Orca: Zombie Executions

Aliases: orphaned execution

A zombie Execution is one that has a status in the database of RUNNING but there are no messages in Orca’s work queue or unacked set—the pipeline or task is not doing anything.

Diagnosis

Logs will be emitted regularly for Executions that are currently running in Orca via the QueueProcessor class, which will look similar to the following example. If no logs have been emitted for over 10 minutes for a RUNNING Execution, it is very likely a zombie.
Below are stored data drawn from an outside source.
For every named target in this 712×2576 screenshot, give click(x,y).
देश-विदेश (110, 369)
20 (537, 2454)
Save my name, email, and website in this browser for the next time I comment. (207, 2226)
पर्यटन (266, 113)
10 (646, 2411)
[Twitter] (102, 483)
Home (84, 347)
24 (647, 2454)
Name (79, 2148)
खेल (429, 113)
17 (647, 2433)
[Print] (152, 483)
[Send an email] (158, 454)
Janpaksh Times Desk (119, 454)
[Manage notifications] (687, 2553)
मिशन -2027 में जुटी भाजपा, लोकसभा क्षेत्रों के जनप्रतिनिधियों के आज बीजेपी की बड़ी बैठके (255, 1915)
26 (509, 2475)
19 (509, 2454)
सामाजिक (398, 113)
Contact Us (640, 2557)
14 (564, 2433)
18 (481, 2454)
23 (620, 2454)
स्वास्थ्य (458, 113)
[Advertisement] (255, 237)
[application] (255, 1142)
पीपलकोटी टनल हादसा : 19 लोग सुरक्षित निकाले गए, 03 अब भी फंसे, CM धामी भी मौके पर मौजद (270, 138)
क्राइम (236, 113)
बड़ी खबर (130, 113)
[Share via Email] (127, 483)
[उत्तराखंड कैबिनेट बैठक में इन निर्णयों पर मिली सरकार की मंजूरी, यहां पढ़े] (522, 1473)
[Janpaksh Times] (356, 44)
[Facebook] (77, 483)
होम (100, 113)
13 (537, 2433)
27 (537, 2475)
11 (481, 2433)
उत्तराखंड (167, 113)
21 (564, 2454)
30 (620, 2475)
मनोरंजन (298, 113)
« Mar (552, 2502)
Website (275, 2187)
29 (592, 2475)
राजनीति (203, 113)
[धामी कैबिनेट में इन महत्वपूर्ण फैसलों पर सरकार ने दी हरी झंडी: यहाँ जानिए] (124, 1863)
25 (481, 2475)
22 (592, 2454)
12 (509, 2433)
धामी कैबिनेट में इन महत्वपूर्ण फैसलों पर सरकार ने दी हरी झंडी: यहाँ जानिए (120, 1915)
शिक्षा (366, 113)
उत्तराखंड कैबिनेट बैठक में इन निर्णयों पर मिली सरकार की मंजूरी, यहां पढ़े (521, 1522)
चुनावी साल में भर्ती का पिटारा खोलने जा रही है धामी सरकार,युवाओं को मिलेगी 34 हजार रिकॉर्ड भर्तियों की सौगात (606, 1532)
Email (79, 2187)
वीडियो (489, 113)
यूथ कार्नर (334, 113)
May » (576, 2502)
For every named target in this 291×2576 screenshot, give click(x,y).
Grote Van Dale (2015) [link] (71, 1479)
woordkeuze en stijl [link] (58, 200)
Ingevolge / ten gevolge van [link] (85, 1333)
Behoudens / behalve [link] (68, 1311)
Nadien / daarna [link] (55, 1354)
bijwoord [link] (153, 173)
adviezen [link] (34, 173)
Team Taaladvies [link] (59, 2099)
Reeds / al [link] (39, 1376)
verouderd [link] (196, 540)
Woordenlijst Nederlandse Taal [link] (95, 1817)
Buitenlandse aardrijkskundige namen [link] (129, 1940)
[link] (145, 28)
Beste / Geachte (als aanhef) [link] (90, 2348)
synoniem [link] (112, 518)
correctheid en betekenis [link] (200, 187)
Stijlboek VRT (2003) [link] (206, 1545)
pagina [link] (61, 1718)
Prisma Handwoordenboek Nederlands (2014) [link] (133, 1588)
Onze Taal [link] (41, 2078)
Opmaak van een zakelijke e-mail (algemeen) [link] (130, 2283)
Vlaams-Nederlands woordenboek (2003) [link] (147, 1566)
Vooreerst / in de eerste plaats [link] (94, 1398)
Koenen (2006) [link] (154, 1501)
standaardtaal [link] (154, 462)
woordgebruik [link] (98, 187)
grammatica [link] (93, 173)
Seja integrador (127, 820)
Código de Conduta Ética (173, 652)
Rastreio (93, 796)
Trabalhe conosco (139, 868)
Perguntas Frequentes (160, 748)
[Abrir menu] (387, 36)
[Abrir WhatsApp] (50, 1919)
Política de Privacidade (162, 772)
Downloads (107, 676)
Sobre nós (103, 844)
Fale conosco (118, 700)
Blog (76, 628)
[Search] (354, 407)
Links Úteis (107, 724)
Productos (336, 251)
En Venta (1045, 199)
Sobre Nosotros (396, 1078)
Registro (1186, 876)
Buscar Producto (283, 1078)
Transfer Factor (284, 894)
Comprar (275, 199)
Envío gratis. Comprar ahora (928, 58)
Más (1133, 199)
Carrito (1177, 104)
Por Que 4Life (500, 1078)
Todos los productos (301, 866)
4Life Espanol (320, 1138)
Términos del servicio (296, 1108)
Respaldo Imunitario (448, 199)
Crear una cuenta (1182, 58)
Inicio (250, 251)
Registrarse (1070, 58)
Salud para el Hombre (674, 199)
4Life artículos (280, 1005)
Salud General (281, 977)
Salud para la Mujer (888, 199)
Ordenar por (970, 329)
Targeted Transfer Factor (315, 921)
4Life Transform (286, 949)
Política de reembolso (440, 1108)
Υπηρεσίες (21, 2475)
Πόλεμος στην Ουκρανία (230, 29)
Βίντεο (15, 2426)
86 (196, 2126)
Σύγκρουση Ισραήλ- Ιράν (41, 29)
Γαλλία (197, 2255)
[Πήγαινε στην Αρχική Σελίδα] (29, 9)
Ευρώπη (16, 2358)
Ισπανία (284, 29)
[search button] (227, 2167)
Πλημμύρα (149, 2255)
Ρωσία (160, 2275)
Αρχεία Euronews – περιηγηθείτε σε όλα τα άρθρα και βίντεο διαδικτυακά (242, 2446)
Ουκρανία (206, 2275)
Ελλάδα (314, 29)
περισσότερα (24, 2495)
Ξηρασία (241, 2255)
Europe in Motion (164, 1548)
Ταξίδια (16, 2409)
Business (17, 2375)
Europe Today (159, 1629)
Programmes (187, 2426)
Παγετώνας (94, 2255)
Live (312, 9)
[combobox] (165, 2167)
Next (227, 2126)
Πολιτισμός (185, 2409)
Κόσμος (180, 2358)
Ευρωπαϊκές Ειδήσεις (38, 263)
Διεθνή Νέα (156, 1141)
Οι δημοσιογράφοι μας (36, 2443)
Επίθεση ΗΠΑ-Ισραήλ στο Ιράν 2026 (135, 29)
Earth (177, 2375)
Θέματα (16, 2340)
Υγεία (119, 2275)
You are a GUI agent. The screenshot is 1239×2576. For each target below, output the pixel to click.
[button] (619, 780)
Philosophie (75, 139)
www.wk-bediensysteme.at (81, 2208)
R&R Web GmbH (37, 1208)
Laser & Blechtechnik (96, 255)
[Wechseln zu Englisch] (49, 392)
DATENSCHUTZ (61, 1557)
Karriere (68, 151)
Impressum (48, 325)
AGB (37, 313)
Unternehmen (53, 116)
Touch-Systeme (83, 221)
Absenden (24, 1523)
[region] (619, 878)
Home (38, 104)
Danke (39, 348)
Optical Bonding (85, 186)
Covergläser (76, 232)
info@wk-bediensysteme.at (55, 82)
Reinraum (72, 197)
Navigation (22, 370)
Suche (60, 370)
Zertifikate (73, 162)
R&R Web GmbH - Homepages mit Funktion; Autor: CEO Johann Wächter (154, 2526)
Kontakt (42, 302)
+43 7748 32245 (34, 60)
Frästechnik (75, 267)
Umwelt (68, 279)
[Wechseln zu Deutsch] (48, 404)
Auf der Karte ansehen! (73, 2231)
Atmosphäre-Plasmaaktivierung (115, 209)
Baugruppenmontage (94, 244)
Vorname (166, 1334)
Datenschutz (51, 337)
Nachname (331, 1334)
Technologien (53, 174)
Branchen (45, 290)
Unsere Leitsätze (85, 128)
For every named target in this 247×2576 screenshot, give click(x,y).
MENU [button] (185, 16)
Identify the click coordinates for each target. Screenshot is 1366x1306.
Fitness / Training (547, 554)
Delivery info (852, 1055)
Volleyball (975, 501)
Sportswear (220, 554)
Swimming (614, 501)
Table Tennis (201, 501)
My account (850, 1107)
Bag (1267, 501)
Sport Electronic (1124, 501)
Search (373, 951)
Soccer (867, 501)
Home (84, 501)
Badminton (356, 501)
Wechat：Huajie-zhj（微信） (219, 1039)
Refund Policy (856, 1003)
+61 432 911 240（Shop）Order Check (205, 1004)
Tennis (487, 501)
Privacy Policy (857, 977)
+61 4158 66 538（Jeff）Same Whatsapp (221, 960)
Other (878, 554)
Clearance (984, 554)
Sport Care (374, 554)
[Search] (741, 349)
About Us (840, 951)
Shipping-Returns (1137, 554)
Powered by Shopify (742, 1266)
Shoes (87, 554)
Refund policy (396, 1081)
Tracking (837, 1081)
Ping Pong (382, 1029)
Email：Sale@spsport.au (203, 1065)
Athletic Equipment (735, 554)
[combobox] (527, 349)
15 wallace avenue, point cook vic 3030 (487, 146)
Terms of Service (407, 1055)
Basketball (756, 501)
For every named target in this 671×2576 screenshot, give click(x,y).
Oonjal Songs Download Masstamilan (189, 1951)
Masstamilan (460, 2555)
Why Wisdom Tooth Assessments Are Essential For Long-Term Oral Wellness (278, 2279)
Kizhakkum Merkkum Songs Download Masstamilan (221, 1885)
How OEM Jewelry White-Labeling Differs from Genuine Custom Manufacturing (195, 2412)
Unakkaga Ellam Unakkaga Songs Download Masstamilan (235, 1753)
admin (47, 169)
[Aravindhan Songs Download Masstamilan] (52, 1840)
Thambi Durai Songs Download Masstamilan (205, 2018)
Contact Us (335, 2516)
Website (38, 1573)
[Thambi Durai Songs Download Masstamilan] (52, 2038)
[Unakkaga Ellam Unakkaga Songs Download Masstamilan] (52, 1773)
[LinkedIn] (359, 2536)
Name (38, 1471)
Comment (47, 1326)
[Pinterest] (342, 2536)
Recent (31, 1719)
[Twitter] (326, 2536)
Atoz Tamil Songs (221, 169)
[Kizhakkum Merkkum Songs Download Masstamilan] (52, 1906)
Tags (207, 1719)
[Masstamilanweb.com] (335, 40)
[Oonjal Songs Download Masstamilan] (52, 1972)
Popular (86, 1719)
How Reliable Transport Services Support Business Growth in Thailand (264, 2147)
Received message RunTask(executionType=pipeline, executionId=01CT1ST3MBJ9ECPH5JM5HVJARE, application=myapplication, stageId=01CT1ST4P79Y3MPW6FC4H38N3A, taskId=8, taskType=class com.netflix.spinnaker.orca.clouddriver.tasks.instance.WaitForUpInstancesTask)

Metrics & Alerting

Orca can be configured to detect and emit metrics for zombie Executions. This setting is expensive with the RedisExecutionRepository and is disabled by default. You can enable this detection by setting queue.zombieCheck.enabled: true in your Orca configuration.

When enabled, any discovered zombies will be logged out, as well as emitted via a metric:

Found zombie executionType=pipeline application=myapplication executionName=myexample executionId=01CS076X85RX6MWBTQ0VGBF8VX

If you’ve enabled the zombie check, set an alert on the metric queue.zombies, triggering whenever there is a count greater than 0.

Remediation

You can run this command to cancel a zombie execution via the Orca admin API:

POST /admin/queue/zombies/{executionId}:kill

There is also a blanket kill command, which takes a minimumActivity Duration query parameter (e.g. PT1H for 1 hour, the default). This command should be used with caution, as zombie detection can result in false positives. There is no risk in letting a zombie live, so be safe! It is not recommended to use a minimumActivity value less than 1 hour.

POST /admin/queue/zombies:kill?minimumActivity=PT1H

Known Causes

Zombie Executions can occur due to a loss of the Redis instance backing the Orca queue, or in prolonged unreliable networks. If you’re using the RedisExecutionRepository, it’s likely that when you lose the Redis backing the queue, you’re also losing all running Executions. However, while using the SQL backend for Orca, losing the Redis means you’re only losing the in-flight work queue state, not the state of the pipelines. In such a scenario, once Redis has been restored it will not have any messages to process and existing RUNNING Executions will sit unprocessed.